The original 9 entrepreneurs who met in Elounda, Crete to discuss the creation of the association were:
1. Spyros Kokotos, of Elounda S.A. Hotels and Resorts, and first president of the Association
2. Nikos Angelopoulos, of ALDEMAR Hotels & Spa, the current president
3. Dia Capsis, of Capsis Hotels & Resorts
4. Nikos Metaxas, of Maris Hotels
5. Nikos Daskalandonakis, of Grecotel Hotels
6. Yannis Sbokos, of the Sbokos Hotels Group
7. Gina Mamidakis, of Bluegr Mamidakis Hotels
8. Tasos Grigoriadis, of Chalkidiki hotels
9. Stefanos Voulgaris, of Corfu hotel

In order to fulfill the legal requirement of 20 members, the following 14 were added to the original group and became the 23 founding members of the Association:

1. Thedore Vassilakis, of Autohellas and Aegean Airlines
2. Georgios Vernicos, of Vernicos Yachts
3. Vassilis Konstandakopoulos, of Costamare Shipping and Navarino Resorts
4. Dakis Ioannou, of J&P Overseas and Athenaum Intercontinental
5. George Tsilidis
6. Manolis Tsatsakis
7. Konstantinos Koulouvatos
8. Stelios Golemis
9. Antonis Mousamas
10. Maria Argyrou
11. Manolis Papakaliatis
12. Elias Kammenos
13. Stelios Seferiades, formerly of Astir Hotels
14. Constantine Mitsis, of Mitsis Hotels

==Organizational aims==
SETE aims constantly at boosting competitiveness and demonstrating the key role of tourism in the Greek economy. More specifically, SETE:
- Underlines the impact of tourism on the economy, the society and the environment
- Informs the Government, the broader public sector and the business community regarding developments in the international tourism market
- Promotes co-operation between public and private sectors
- Represents its Members in national and international organizations
- Establishes platforms of collaboration among the various tourism branches and between tourism and other sectors of the economy
- Co-operates with Greek and international research centres in the fields of tourism and economy
- Aims for the creation and dissemination of tourism industry know how

==Activities==

===Research===
SETE positions are based on continuous research, study and analysis of the special features of tourism economy.

SETE:
- studies the status and contribution of tourism to Greek economy
- proposes measures for the improvement of quality and the competitiveness enhancement
- monitors the international developments
- analyses the growth of tourism sector in competitor countries

SETE research work is supported per case by its staff, expert consultants and university research centres. The results are disseminated and promoted through publications, seminars and through the web.

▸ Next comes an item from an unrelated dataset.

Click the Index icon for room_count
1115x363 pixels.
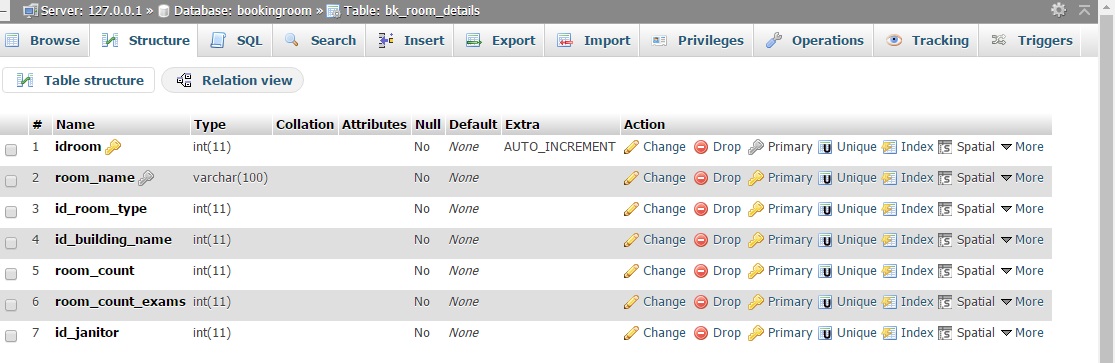coord(889,271)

sete.gr provides information for professionals and researchers in the wider tourism economy.

SETE offices house a library with Greek and foreign publications on tourism.

===Education and training===
SETE actively supports the work of researchers, experts and students and collaborates with the academic community.

Members of SETE Board of Directors and the Association's Executives are regular speakers and lecturers at events and programs held by partner universities.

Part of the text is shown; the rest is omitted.